A code generation platform that turns a SQL schema or OpenAPI contract into a working backend service — 12 target languages, 15+ databases, three cloud stacks.
Every Spring Boot project starts in the same place. You write the entity, then the repository, then the service, then the controller, then DTOs, then the same security setup, then the same observability wiring. Six months later you compare two services from the same team and they all picked slightly different conventions. Multiply that across teams.
I wanted something that turns a SQL schema or OpenAPI contract into a working service in one command — and stays useful after I customize it.
Point it at a SQL schema or OpenAPI spec. Get back a production-shaped service: REST endpoints, persistence layer, security wired, observability instrumented, Dockerfile, Kubernetes manifests, CI pipeline. You can preview before generating, override templates locally without forking, and drive the same engine from CLI, HTTP server, IDE plugin, or MCP.
Single developer. Started December 2024 as a generic Spring Boot REST library. Designed every module, wrote every line that was not auto-generated. Java/Spring background gave me the opinion to encode; APiGen is the platform around that opinion.
APiGen began in December 2024 as a generic Spring Boot REST library — the linked repository above. The original code is a base-controller / base-service / base-repository pattern with generics, Hibernate Envers auditing, ModelMapper conversion, centralized exception handling, and pagination, on Spring Boot 3 and Java 21.
The goal was modest: encode my preferred conventions so I would stop rewriting the same controllers, the same security setup, the same exception handlers across services.
As the library matured through 2025, the question shifted. If the conventions are encoded, why does the user have to write the entities at all? Why not generate them from the schema? Then: if the engine can generate Java/Spring, why not Kotlin? Python? Go?
By January 2026 the project became a full code generation platform — the version described in the rest of this page. The link above points to the original generic library so the starting point is verifiable; the platform that grew from it is not public.
The most consequential early decision. Parsers (SQL, OpenAPI) produce a normalized intermediate representation. Templates consume the IR. Neither side knows the other exists.
That separation is what made 12 target languages thinkable. Adding Kotlin does not touch the SQL parser. Adding GraphQL does not touch the codegen pipeline.

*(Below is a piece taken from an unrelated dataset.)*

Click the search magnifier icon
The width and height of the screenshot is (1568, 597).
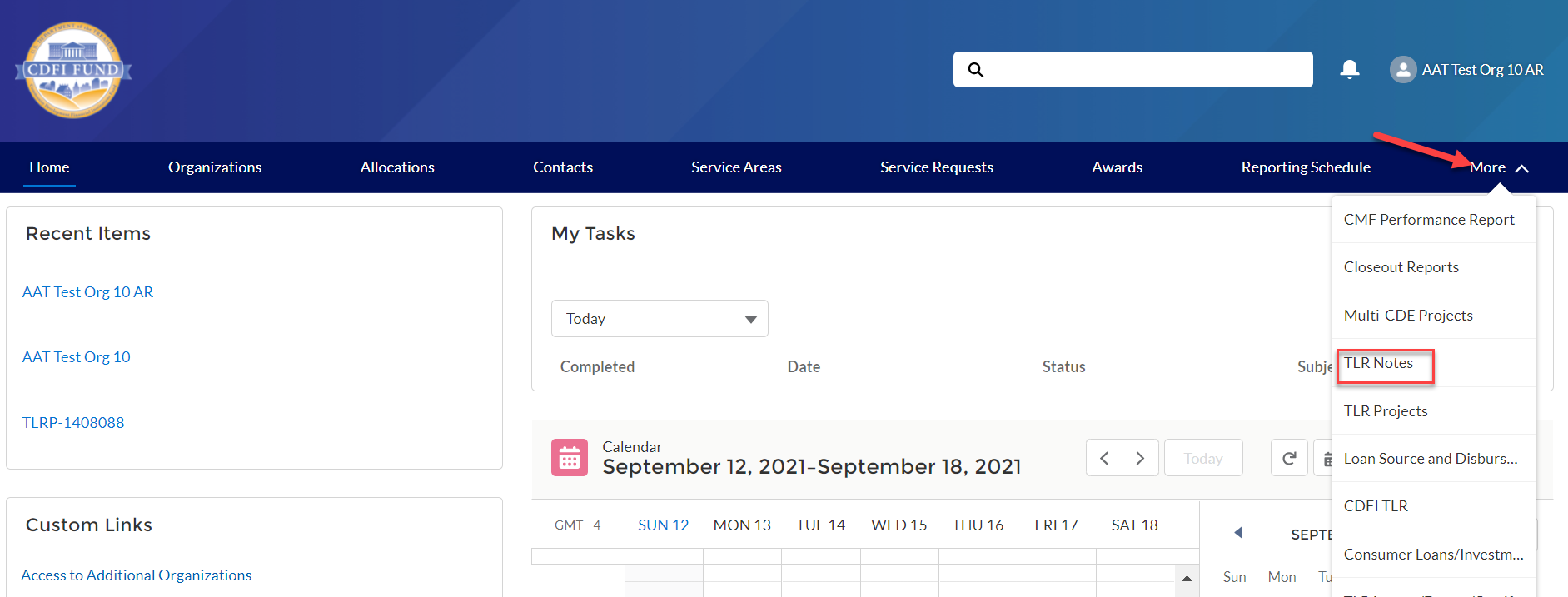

Tradeoff: the IR is rigid by design. There is no shortcut from "this OpenAPI quirk" straight to "this Java annotation". Every shortcut has to round-trip through the IR, or the abstraction stops paying off.
APiGen ships 22 modules: 4 libraries, 4 generators, 13 feature packs (gateway, GraphQL, gRPC, chaos engineering, recommendation, analytics, BFF, notifications, search, observability, and more), and an MCP layer.
Features are not always-on flags. They are separate modules a project opts into. A team that needs gRPC includes the gRPC pack; a team that does not gets nothing extra in their build. Each pack versions independently — the chaos pack can move forward without touching the gateway pack.
Tradeoff: module-boundary discipline. Every feature pack pays a small overhead in setup and contract maintenance. Letting features bleed into core would have made the early experience faster — and the cleanup later much worse.
The same codegen engine runs behind a CLI (local generation, preview, validation), an HTTP server (preview endpoints, team-shared flows), an IDE plugin (in-editor authoring), and an MCP server (AI assistants drive generation as a tool).
Choosing this on day one forced the engine to be library-shaped from the start, not a CLI with an API bolted on later. That made the MCP integration almost free when it landed.
Growing breadth-first. APiGen scaled outward fast — 12 languages, 15 databases, 13 feature packs — while Java/Spring is the only target where I have full operational confidence. The platform looks comprehensive on paper, but a user landing on Elixir or Clojure gets a less mature path than a user landing on Java.
If I started over, I would compress the matrix. Two languages (Java + Python, or Java + Kotlin) and three databases (Postgres, MySQL, Mongo) deep before any breadth growth. "Supports 12 languages" sells better than "supports 2" — but engineering reputation matters more than marketing.
22 Gradle modules organized in 4 layers:
The build graph stays clean because the contract is enforced by the shared BOM plus separation of API and implementation modules. No cycles, no shared mutable state across modules.